• Required work: Start to finish, repeat the records exactly.
┌──
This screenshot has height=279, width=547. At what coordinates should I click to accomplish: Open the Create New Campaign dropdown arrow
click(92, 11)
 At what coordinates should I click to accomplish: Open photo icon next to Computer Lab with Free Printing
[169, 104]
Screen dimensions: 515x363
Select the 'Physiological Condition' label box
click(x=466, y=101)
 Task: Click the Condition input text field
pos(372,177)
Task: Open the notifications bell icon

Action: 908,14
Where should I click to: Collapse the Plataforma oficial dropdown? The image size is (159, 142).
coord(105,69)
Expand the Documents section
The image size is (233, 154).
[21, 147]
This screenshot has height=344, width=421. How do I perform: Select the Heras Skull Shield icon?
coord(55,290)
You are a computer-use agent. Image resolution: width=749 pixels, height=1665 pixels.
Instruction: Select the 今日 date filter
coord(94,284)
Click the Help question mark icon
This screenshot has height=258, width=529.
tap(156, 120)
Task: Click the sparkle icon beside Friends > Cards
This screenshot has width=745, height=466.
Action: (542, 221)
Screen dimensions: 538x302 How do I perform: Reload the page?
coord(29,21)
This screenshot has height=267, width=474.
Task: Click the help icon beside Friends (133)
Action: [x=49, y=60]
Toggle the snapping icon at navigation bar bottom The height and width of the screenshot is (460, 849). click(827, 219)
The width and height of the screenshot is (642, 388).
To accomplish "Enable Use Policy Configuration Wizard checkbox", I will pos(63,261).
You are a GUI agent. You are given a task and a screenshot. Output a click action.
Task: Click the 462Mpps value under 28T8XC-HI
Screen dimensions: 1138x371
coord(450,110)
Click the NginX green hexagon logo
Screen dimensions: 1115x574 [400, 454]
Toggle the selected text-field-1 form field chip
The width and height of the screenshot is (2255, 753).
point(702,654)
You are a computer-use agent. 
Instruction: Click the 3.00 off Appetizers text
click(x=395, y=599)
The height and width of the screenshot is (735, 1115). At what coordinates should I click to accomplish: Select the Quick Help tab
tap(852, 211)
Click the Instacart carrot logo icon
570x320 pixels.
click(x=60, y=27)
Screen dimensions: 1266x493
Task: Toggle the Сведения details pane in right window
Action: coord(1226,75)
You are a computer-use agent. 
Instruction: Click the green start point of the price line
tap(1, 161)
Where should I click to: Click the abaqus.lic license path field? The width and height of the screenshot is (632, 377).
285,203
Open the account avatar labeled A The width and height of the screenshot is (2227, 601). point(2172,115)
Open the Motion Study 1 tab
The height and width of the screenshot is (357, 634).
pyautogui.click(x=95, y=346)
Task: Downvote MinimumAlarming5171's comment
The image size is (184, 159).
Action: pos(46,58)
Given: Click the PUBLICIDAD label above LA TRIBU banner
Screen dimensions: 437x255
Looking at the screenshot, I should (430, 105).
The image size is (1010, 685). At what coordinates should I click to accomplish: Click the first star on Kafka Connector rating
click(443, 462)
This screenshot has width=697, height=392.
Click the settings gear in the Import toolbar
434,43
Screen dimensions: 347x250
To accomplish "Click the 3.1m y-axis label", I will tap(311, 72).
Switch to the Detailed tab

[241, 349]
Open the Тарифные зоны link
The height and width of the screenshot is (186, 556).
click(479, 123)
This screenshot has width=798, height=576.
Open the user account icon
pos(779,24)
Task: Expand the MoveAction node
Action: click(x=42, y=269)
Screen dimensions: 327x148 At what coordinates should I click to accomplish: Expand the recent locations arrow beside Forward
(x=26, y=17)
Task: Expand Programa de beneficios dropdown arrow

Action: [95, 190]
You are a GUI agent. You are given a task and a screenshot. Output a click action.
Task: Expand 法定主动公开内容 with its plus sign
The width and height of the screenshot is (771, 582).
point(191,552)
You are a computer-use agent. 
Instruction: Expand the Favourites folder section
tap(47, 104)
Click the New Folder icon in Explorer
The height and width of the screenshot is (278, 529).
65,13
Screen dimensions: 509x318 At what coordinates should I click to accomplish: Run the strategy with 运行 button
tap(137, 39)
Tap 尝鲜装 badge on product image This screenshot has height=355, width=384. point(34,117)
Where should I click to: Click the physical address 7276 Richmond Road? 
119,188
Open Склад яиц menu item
└──
• Problem solution:
This screenshot has height=279, width=547. At what coordinates should I click to accomplish: Open the Create New Campaign dropdown arrow
click(92, 11)
 At what coordinates should I click to accomplish: Open photo icon next to Computer Lab with Free Printing
[169, 104]
Screen dimensions: 515x363
Select the 'Physiological Condition' label box
click(x=466, y=101)
 Task: Click the Condition input text field
pos(372,177)
Task: Open the notifications bell icon

Action: 908,14
Where should I click to: Collapse the Plataforma oficial dropdown? The image size is (159, 142).
coord(105,69)
Expand the Documents section
The image size is (233, 154).
[21, 147]
This screenshot has height=344, width=421. How do I perform: Select the Heras Skull Shield icon?
coord(55,290)
You are a computer-use agent. Image resolution: width=749 pixels, height=1665 pixels.
Instruction: Select the 今日 date filter
coord(94,284)
Click the Help question mark icon
This screenshot has height=258, width=529.
tap(156, 120)
Task: Click the sparkle icon beside Friends > Cards
This screenshot has width=745, height=466.
Action: (542, 221)
Screen dimensions: 538x302 How do I perform: Reload the page?
coord(29,21)
This screenshot has height=267, width=474.
Task: Click the help icon beside Friends (133)
Action: [x=49, y=60]
Toggle the snapping icon at navigation bar bottom The height and width of the screenshot is (460, 849). click(827, 219)
The width and height of the screenshot is (642, 388).
To accomplish "Enable Use Policy Configuration Wizard checkbox", I will pos(63,261).
You are a GUI agent. You are given a task and a screenshot. Output a click action.
Task: Click the 462Mpps value under 28T8XC-HI
Screen dimensions: 1138x371
coord(450,110)
Click the NginX green hexagon logo
Screen dimensions: 1115x574 [400, 454]
Toggle the selected text-field-1 form field chip
The width and height of the screenshot is (2255, 753).
point(702,654)
You are a computer-use agent. 
Instruction: Click the 3.00 off Appetizers text
click(x=395, y=599)
The height and width of the screenshot is (735, 1115). At what coordinates should I click to accomplish: Select the Quick Help tab
tap(852, 211)
Click the Instacart carrot logo icon
570x320 pixels.
click(x=60, y=27)
Screen dimensions: 1266x493
Task: Toggle the Сведения details pane in right window
Action: coord(1226,75)
You are a computer-use agent. 
Instruction: Click the green start point of the price line
tap(1, 161)
Where should I click to: Click the abaqus.lic license path field? The width and height of the screenshot is (632, 377).
285,203
Open the account avatar labeled A The width and height of the screenshot is (2227, 601). point(2172,115)
Open the Motion Study 1 tab
The height and width of the screenshot is (357, 634).
pyautogui.click(x=95, y=346)
Task: Downvote MinimumAlarming5171's comment
The image size is (184, 159).
Action: pos(46,58)
Given: Click the PUBLICIDAD label above LA TRIBU banner
Screen dimensions: 437x255
Looking at the screenshot, I should (430, 105).
The image size is (1010, 685). At what coordinates should I click to accomplish: Click the first star on Kafka Connector rating
click(443, 462)
This screenshot has width=697, height=392.
Click the settings gear in the Import toolbar
434,43
Screen dimensions: 347x250
To accomplish "Click the 3.1m y-axis label", I will tap(311, 72).
Switch to the Detailed tab

[241, 349]
Open the Тарифные зоны link
The height and width of the screenshot is (186, 556).
click(479, 123)
This screenshot has width=798, height=576.
Open the user account icon
pos(779,24)
Task: Expand the MoveAction node
Action: click(x=42, y=269)
Screen dimensions: 327x148 At what coordinates should I click to accomplish: Expand the recent locations arrow beside Forward
(x=26, y=17)
Task: Expand Programa de beneficios dropdown arrow

Action: [95, 190]
You are a GUI agent. You are given a task and a screenshot. Output a click action.
Task: Expand 法定主动公开内容 with its plus sign
The width and height of the screenshot is (771, 582).
point(191,552)
You are a computer-use agent. 
Instruction: Expand the Favourites folder section
tap(47, 104)
Click the New Folder icon in Explorer
The height and width of the screenshot is (278, 529).
65,13
Screen dimensions: 509x318 At what coordinates should I click to accomplish: Run the strategy with 运行 button
tap(137, 39)
Tap 尝鲜装 badge on product image This screenshot has height=355, width=384. point(34,117)
Where should I click to: Click the physical address 7276 Richmond Road? 
119,188
Open Склад яиц menu item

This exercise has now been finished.